++++ DATA PROVIDED ++++

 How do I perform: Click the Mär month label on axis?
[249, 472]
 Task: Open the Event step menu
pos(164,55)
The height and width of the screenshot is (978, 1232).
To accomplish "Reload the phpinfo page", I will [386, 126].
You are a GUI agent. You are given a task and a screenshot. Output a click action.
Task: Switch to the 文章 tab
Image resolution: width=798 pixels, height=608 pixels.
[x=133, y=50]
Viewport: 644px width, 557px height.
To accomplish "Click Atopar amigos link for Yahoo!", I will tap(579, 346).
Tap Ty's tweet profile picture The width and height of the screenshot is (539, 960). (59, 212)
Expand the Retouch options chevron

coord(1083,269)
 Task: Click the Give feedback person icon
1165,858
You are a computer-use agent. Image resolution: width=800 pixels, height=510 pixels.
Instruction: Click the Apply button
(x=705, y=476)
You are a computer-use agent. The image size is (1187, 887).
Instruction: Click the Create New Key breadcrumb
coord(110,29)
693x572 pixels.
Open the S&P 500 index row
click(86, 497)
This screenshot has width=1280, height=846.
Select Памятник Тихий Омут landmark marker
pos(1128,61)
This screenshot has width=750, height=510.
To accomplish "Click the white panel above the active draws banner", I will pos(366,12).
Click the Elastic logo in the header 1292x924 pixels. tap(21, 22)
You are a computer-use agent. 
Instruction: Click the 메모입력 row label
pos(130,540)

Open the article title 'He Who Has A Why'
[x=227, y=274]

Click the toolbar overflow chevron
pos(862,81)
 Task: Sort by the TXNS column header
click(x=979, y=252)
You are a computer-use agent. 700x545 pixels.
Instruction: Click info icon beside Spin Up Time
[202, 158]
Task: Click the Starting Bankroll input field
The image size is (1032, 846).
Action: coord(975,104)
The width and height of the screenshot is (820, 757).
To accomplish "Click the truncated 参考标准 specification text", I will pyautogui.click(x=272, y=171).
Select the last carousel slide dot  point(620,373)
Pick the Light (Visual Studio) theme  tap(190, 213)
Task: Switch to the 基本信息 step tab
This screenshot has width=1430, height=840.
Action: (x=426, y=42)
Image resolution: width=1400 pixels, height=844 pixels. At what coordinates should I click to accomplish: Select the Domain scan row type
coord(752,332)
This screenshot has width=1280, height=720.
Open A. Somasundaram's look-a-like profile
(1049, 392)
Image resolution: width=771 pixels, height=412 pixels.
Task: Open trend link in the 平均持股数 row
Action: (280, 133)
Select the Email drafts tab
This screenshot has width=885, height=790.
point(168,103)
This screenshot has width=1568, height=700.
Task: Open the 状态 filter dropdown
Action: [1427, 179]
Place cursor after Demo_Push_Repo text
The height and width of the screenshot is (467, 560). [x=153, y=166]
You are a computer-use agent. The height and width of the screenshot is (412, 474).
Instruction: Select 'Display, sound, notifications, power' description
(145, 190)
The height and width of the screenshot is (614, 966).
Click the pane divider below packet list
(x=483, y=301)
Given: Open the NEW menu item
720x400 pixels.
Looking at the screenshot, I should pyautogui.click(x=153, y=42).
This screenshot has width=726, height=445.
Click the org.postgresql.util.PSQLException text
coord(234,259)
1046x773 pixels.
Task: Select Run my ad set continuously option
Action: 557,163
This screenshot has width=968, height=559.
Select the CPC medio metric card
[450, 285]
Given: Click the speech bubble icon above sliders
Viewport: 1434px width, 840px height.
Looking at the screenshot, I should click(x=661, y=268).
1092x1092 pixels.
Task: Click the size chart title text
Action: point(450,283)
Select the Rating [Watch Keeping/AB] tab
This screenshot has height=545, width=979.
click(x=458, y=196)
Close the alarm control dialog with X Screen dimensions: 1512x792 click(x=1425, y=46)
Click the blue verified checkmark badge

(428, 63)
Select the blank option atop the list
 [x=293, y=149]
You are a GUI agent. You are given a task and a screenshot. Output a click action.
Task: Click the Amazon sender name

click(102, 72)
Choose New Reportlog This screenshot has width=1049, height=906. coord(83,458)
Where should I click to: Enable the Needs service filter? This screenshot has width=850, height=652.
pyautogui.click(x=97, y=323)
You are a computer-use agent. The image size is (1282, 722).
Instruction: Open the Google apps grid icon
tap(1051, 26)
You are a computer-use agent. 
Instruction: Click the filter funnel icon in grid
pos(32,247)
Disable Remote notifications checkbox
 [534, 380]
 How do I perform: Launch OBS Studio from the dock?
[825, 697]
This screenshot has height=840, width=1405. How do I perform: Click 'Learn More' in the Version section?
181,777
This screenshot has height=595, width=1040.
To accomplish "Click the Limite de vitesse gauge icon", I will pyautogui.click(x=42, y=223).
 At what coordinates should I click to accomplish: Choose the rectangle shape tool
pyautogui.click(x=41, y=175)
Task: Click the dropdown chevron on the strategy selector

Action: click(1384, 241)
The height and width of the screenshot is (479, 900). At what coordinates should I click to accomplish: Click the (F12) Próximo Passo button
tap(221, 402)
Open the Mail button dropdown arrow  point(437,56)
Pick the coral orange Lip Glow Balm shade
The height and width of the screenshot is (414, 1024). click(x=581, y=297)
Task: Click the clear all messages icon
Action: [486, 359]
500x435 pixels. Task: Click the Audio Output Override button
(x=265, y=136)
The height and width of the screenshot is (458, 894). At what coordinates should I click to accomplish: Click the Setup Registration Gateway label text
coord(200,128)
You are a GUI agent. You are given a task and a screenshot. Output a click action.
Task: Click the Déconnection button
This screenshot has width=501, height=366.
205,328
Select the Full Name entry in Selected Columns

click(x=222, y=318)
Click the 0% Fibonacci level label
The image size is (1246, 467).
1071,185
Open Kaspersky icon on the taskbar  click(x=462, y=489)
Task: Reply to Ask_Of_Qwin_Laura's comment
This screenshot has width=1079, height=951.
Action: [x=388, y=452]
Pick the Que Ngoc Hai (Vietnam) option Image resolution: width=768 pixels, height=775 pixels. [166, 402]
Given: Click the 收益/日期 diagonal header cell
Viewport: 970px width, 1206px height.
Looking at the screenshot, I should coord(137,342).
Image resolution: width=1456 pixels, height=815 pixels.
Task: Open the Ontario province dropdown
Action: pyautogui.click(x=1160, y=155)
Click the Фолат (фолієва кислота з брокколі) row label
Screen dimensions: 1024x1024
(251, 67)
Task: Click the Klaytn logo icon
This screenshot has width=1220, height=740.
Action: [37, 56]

++++

## REQUIRED ACTION:
Using the data above, repeat exactly the lines that begin at the line with "Place cursor after Demo_Push_Repo text" and end at the line with "You are a computer-use agent. The height", both ends included.

## TASK OUTPUT:
Place cursor after Demo_Push_Repo text
The height and width of the screenshot is (467, 560). [x=153, y=166]
You are a computer-use agent. The height and width of the screenshot is (412, 474).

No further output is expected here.